I have a question about the committing of messages in Kafka.
Kafka use a offset which is represented by a ascending number for a consumer group.
So the committing have to be done in correct order, right?
If I have three messages a,b,c and in this case a batch size of 1, then a need to commit a, then b and finish with c.

It is allowed to use a unordered operator such as mapAsyncUnordered?

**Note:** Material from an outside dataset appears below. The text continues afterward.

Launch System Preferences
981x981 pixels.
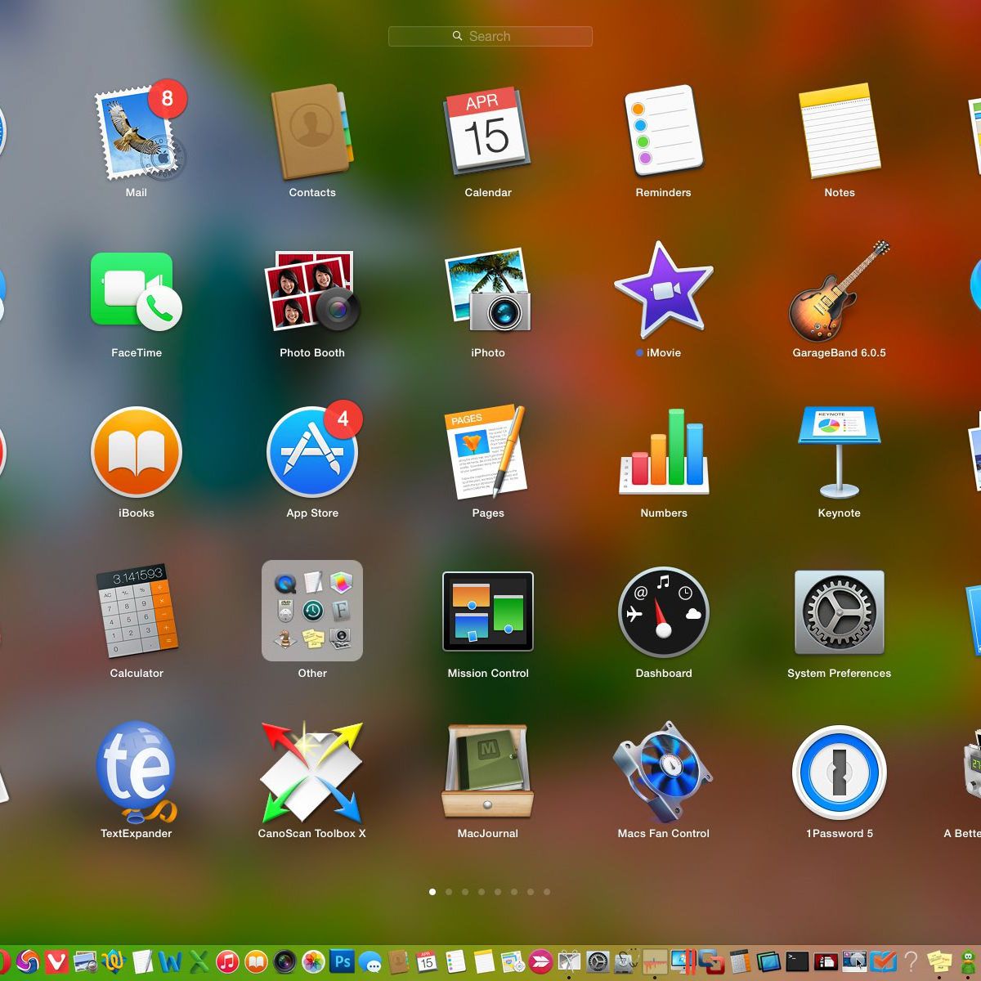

In this example, the third line is the important part (process messages of one partition):

committablePartionedSource(..)
.mapAsyncUnordered(bufferSizer, pair -> pair.second()
    .mapAsyncUnordered(buffer, business())
    .runWith(commiterSink(),mat))
.toMat(Sink.ignore(), Keep.both())
.mapMaterializedValue(pair -> Consumer.createDrainingControl(pair))
.run(mat)

Is this process correct or break this the committing process of kafka?

Best
Sigurd

(Johan Andrén) #2

If you want to keep the ordering of the events you cannot use mapAsyncUnordered but must instead use mapAsync which keeps the original ordering.

With re-ordering and committing offset to Kafka you could end up committing a higher offset and then dropping a lower offset element and losing data.